Reliable Multicast at Internet Scale (Part 4): The Gotchas

Freshlex LLC (should) architect the reliable multicast infrastructure for the putative John Carmack biopic, which will hit the Internet in December of 2018. The first blog post discusses two of the enabling technologies, FCAST and ALC. The second blog post discusses the remaining three technologies, LCT, WEBRC and the FEC building block. The third blog post discusses an Architecture that integrates the five technologies. This final architecture discusses possible integration issues and challenges.

WEBRC Integration Issues

Our FCAST/ALC architecture runs over a multicast IP network. An issue arises when the multicast IP network uses RFC112 Any Source Multicast (ASM). The WEBRC building block uses multicast round trip time (MRTT) and packet loss to compute a target reception rate. The WEBRC receiver uses this target reception rate for congestion control. ASM skews MRTT and packet loss, and thus gives receivers an erroneous target reception rate.

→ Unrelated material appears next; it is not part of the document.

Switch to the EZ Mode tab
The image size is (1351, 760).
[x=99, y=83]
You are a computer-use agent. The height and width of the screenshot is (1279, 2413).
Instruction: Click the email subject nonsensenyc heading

The WEBRC receiver computes MRTT as the time it takes the receiver to receive the first data packet after sending a join request to a channel. ASM, however, initiates multicast using rendezvous points (RP). All transmitters send their data packets to an RP (decided a priori by network engineers) that may be far away. The receivers send a join to this RP. Once data packets begin to flow to the receivers, the routers switch to a shortest path tree (SPT), finding the shortest path from the transmitter to the receiver, which does not need to include the RP. [RFC5775 6]

The following (see diagram) illustrates a scenario where switching from an RP to SPT skews the WEBRC receiver MRTT computation (and therefore target reception rate). We use ASM, so “any source” transmits to the multicast address. TX-A and TX-B both have data to multicast. They transmit to the rendezvous point. The RX has no idea who is sending, they just want to join the multicast, so they send a join to the rendezvous point. The RP is three hops away. Lets say for illustrative purposes each hop adds 10ms delay. The join takes 30ms to reach the RP and then the first data packets from the multicasts for TX-A and TX-B take 30ms each.

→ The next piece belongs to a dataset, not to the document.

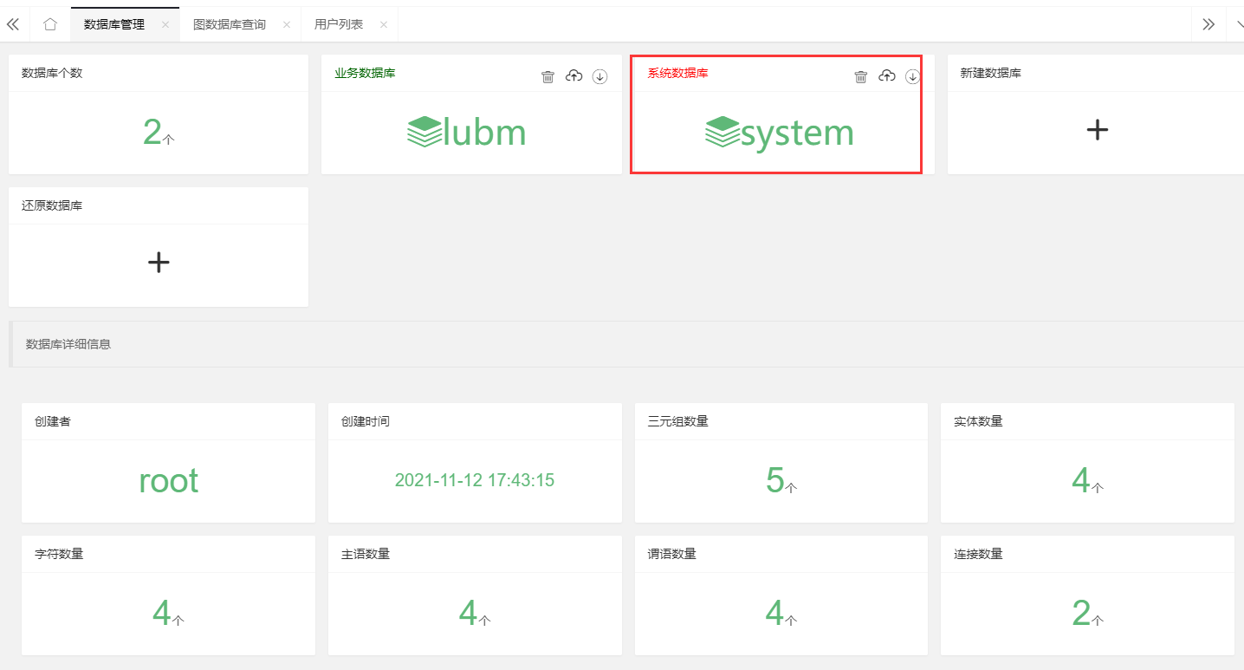Screen dimensions: 1244x670
Task: Delete the lubm business database via trash icon
Action: pyautogui.click(x=547, y=76)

Thus, the RX computes the MRTT for TX-A as 60ms, and the MRTT for TX-B as 60ms. At this point the multicast enabled routers switch to shortest path tree. The multicast from TX-A to the RX now only takes one hop, so the MRTT would be 2 * 10ms or 20ms. The multicast from TXB to the RX is now four hops, so the actual MRTT should be 80ms. Thus, as a result of ASM, the RX sets the target reception rate for TX-A as 66% too low, and the target reception rate for TX-B as 33% too high.

The “saving grace” in the case for TX-B would be the dropped packets, since 1/3 would drop and the RX would change the target reception rate accordingly. WEBRC, however, adjusts rates at points in time that are separated by seconds. In addition, if we lost packets during the switch over from RP to SPT then the RX would have incorrect parameters for packet loss (based on receiving or not receiving monotonically increasing sequence numbers), which would skew the target reception rate. The solution to this issue is to use SSM multicast, which does not use RP. If we must use ASM, then have one RP (and thus multicast address) per sender and put the RP as close to the sender as possible (i.e. on the first hop router at the demarc). [RFC5775 6]

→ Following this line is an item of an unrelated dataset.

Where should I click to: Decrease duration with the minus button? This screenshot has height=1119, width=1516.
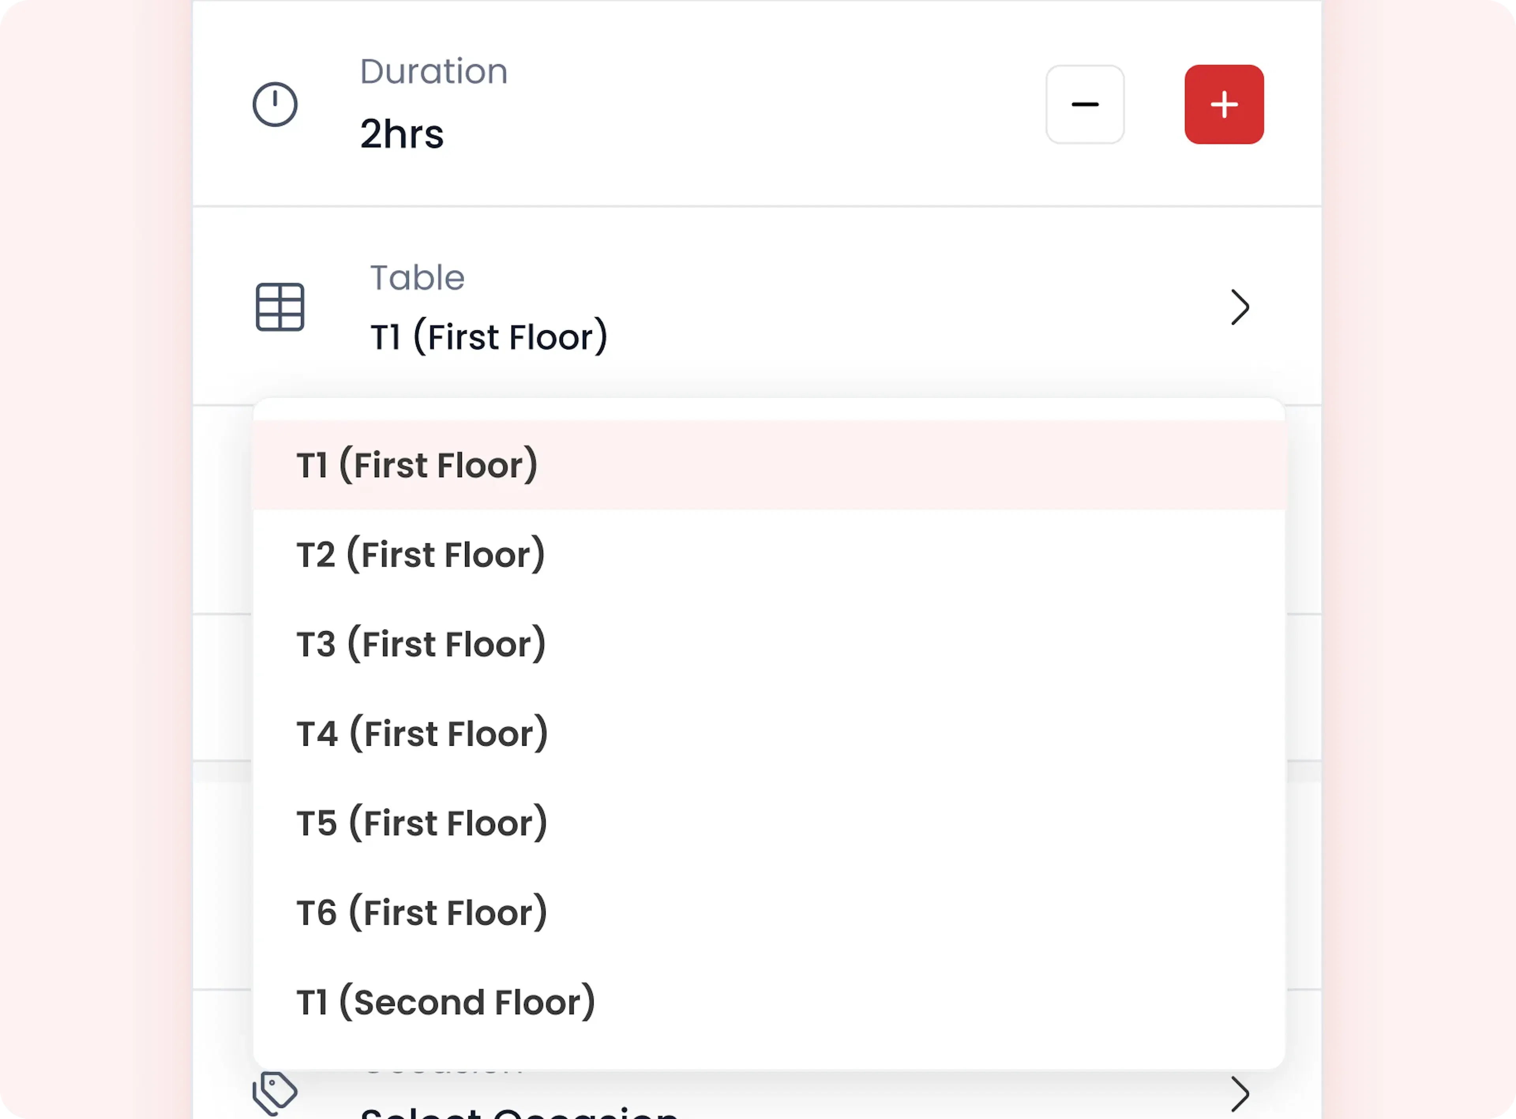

Another design issue with WEBRC deals with setting the appropriate wave channel rates. We need to set the base rate to the lowest common denominator, so that all users can subscribe to it. The main purpose of the base channel is to communicate timing information (CTSI) and wave channel rates to the receivers so they can sync their joins to wave channel periods and join enough channels to reach their target rates (RFC3738 8). We need to, however find the right balance for the wave channel data rates. We need to balance granularity against number of multicast channels. If we had a video stream at OC-192 rates, would it make sense to have 3.75e+4 channels? Would the joins flood the NW? It would make sense to tune the channel rates to the expected use case. If 99% of the users have the same capacity, then we can be coarse. If the bell curve of capacity is low and wide, then we need to be more granular. The only way to find the optimal channel rates is through off line analysis, either using mathematical analysis (Bertsekas, Kleinrock, Jackson etc.) or a discrete event simulation (DES) such as Riverbed SteelCentrall NetPlanner. Off line analysis, however, requires user profiles, use cases and real life network metrics.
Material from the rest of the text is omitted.